Este año, me han echado de menos los campos, el río, los rastrojos, los pájaros, las alimañas, las encinas y las sombras. No me han visto ni yo los he hablado; sólo me he asomado por la ventana, y he disfrutado de su color de oro, de la libertad de los hierbajos y de la placidez inquieta de los pardales, que se columpian en la antena de televisión. No he tenido ni ganas de calarme el sombrero ni de empuñar el cayado que me regaló mi vecino Francisco. Sólo he hecho calle. Mucha calle, y he visto y hablado con mucha gente; y me he alegrado con los que disfrutan de salud y vida; y me he apenado con los que tienen de compañeros el dolor y la pena.
Pasé al lado de la imagen de san Roque y le noté un poco más pálido, que el año pasado; con alguna arruga más no disimulada: se lo comenté a mi amigo Antonio; en cambio, él le vio de mejor humor, con una sonrisa blanca, nada socarrona, posiblemente, sea un detalle que dejó la gubia de su autor, y se ha asomado ahora con el paso del tiempo y de las circunstancias. Dos puntos distintos de ánimo, el de mi compañero y el mío. Quizás haya sido también, porque yo me declino con los años, y a él le afianza una juventud arrebatadora.
Siempre se comenta que ha habido más gente o menos gente que el año pasado; no me he parado a contarla, ni de un vistazo; sin embargo, yo creo que nos presentamos todos: los que llegamos y los que les retienen las obligaciones en sus destinos, porque, con solo acordarse de que, el día 16 de agosto, es san Roque, todos nos congregamos aquí, aunque tan solo sea con el recuerdo y con la añoranza.

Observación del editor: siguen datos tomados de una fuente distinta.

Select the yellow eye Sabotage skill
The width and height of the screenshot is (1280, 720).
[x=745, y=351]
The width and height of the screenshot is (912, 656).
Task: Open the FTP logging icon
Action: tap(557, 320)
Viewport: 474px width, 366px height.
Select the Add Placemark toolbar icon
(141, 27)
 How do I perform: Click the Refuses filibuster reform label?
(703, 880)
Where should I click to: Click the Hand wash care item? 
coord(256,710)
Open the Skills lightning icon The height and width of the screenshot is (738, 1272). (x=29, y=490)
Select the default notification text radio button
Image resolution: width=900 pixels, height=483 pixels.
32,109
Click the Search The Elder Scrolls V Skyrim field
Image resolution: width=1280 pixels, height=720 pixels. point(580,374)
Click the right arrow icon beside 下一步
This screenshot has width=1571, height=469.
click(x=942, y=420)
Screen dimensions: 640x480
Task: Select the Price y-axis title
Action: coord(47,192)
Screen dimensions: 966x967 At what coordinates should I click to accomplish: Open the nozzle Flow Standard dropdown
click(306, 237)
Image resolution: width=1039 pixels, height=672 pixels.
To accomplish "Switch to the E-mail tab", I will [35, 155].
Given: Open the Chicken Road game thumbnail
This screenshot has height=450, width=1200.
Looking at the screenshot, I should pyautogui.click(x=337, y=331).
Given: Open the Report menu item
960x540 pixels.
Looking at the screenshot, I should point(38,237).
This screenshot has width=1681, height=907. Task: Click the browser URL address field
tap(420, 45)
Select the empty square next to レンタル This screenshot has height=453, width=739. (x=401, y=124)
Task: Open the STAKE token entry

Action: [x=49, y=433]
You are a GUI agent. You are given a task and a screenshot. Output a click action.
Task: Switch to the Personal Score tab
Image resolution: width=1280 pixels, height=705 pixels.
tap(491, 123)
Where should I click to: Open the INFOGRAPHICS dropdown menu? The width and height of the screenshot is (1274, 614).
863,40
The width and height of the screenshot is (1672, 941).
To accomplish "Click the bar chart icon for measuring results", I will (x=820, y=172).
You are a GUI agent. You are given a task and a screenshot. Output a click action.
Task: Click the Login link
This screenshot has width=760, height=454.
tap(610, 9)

Del día de san Roque, puedo contarte que amaneció calentito, con una tenue neblina que velaba un sol retraído, que la apartó de sí en un santiamén, como si se tratase de un pequeño parásito. La calle, al amanecer, seguía con la jarana y el alboroto de la noche, y la plaza de la Leña, un enjambre de juventud con vasos rellenos de un contenido multicolor, que intentaba aliviar la resaca del relente de la noche en la escalinatas de la ermita; aún el escobón no había limpiado los berretes de una velada en que la bota y la vianda se hilaban de continuo. Detrás de mí, los dulzaineros encabezaban una procesión de mil pandas de multicolor disfraz, que más que tocar diana, se trataba más bien de la actuación de un concierto ambulante, porque hay que ver cómo lo bordan, lo interpretan y lo gusta estos muchachos del grupo "Adobe", los auténticos animadores de la fiesta-
Y me he sentado al ordenador a compartir contigo una añoranza, una añoranza como la tuya, porque las fiestas de los pueblos se cuelan en el fondo de la maleta de nuestra alma y nos sumen, por un instante, en una melancolía, que se va disipando con el quehacer diario y con la esperanza de que volverá otro verano con el mismo santo, con la misma plegaria, con el mismo hervor de devoción y jarana de la noche.